## EXERCISE INPUTS
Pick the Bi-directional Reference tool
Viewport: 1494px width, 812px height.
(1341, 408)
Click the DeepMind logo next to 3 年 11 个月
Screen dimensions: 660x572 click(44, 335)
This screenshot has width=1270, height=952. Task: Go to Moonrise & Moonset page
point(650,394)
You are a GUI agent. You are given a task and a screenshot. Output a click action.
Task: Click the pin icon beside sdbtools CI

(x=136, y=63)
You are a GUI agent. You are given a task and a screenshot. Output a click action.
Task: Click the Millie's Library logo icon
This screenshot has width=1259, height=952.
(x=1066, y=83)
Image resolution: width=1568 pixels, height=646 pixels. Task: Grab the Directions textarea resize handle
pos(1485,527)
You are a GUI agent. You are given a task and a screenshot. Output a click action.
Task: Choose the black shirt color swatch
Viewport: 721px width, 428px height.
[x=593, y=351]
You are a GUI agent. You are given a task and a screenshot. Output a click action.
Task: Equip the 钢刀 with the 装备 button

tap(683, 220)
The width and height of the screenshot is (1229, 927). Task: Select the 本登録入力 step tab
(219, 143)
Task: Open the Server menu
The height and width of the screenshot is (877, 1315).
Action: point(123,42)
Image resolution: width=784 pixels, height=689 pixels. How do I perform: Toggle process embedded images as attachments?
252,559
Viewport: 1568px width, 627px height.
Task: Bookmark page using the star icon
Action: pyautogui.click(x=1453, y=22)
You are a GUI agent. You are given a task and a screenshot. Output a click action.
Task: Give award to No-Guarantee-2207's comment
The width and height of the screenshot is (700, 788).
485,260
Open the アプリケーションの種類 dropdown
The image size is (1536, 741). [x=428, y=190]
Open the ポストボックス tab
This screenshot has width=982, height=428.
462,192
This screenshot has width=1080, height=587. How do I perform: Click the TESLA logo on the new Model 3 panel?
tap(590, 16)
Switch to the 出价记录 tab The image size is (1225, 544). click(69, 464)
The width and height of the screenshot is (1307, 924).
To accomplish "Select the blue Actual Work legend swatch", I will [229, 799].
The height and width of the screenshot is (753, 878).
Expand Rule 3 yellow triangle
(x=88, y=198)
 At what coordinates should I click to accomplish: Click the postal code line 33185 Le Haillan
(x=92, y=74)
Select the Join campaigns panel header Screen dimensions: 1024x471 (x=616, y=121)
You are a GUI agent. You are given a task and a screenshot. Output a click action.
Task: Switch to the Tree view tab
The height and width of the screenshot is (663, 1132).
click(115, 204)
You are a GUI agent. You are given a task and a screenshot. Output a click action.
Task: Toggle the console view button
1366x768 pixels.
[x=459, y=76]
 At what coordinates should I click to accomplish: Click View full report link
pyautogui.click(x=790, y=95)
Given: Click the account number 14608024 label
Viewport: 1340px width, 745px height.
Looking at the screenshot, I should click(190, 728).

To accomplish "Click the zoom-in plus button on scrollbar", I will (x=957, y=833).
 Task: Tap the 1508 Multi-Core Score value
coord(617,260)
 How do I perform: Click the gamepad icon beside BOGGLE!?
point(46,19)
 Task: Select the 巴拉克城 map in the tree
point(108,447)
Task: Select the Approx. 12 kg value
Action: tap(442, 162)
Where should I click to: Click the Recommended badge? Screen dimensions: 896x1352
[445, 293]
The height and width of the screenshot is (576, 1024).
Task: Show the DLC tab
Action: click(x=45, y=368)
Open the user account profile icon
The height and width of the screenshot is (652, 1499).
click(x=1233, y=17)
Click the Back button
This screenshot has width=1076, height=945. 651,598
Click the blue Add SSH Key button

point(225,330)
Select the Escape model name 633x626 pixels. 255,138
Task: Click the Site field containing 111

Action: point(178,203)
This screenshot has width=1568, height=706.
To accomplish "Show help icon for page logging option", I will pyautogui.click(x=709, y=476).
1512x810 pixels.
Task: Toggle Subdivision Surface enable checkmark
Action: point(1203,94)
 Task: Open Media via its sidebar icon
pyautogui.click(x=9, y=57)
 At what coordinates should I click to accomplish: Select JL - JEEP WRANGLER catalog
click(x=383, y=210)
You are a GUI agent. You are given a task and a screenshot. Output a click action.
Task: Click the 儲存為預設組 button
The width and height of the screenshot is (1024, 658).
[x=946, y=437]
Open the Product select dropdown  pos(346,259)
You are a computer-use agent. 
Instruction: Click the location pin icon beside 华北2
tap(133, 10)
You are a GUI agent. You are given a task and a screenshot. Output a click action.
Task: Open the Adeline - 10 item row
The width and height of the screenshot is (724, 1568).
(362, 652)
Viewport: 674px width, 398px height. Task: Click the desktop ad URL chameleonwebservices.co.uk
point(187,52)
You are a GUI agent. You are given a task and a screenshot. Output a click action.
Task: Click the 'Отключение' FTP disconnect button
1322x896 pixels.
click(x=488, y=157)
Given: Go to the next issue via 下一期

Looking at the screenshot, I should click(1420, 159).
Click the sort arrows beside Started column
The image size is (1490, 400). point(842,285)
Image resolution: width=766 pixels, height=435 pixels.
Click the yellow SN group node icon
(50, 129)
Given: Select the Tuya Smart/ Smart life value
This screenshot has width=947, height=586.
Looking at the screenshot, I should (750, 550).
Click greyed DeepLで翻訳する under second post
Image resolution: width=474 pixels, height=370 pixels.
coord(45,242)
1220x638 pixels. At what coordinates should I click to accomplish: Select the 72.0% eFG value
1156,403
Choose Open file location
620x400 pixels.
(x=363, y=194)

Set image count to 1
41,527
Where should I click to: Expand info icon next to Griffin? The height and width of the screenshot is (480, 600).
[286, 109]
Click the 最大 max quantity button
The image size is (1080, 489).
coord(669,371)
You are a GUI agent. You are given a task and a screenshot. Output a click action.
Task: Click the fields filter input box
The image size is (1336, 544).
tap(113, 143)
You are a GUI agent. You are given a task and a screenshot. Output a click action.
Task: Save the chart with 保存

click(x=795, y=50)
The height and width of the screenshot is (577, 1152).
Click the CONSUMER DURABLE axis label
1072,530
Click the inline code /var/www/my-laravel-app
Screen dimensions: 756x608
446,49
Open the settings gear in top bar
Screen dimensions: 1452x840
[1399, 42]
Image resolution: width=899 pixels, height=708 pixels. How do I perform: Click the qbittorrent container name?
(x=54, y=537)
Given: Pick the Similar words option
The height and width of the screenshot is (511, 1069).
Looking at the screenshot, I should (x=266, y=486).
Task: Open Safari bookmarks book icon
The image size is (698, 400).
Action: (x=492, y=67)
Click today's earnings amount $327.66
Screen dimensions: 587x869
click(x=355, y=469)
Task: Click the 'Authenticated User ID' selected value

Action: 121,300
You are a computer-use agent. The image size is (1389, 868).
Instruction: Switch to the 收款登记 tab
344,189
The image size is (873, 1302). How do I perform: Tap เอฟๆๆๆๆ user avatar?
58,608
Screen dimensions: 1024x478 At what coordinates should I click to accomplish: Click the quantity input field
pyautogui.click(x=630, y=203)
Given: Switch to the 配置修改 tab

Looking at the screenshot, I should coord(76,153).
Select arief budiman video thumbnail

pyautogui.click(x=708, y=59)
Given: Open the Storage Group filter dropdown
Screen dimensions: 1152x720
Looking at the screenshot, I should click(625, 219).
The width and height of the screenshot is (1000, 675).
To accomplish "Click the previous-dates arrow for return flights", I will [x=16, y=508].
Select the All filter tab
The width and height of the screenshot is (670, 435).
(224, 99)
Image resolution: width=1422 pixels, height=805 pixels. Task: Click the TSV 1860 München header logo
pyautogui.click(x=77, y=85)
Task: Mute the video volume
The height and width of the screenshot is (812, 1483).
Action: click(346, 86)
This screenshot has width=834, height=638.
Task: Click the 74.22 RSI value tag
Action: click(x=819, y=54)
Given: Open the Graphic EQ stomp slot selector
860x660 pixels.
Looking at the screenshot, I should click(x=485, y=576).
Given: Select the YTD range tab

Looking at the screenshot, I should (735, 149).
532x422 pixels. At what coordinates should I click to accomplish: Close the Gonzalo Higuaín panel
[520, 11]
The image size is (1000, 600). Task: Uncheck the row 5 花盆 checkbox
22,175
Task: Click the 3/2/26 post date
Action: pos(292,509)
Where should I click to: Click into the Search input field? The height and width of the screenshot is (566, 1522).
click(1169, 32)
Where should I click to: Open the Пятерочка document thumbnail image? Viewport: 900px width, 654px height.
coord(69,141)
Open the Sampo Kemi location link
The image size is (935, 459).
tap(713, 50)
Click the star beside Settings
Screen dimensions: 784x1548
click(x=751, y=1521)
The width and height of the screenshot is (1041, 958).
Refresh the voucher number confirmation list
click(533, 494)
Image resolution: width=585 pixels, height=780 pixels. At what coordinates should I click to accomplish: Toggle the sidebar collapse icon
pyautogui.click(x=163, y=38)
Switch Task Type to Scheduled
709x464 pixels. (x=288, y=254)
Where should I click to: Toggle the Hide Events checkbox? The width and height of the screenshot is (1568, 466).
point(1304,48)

## REQUIRED WORK
The response should be the listing above, limited to the lines between the one holding "The width and height of the screenshot is (700, 788)." and the one holding "Switch to the 出价记录", inclusive, reproduced exactly.

## TASK RESPONSE
The width and height of the screenshot is (700, 788).
485,260
Open the アプリケーションの種類 dropdown
The image size is (1536, 741). [x=428, y=190]
Open the ポストボックス tab
This screenshot has width=982, height=428.
462,192
This screenshot has width=1080, height=587. How do I perform: Click the TESLA logo on the new Model 3 panel?
tap(590, 16)
Switch to the 出价记录 tab The image size is (1225, 544). click(69, 464)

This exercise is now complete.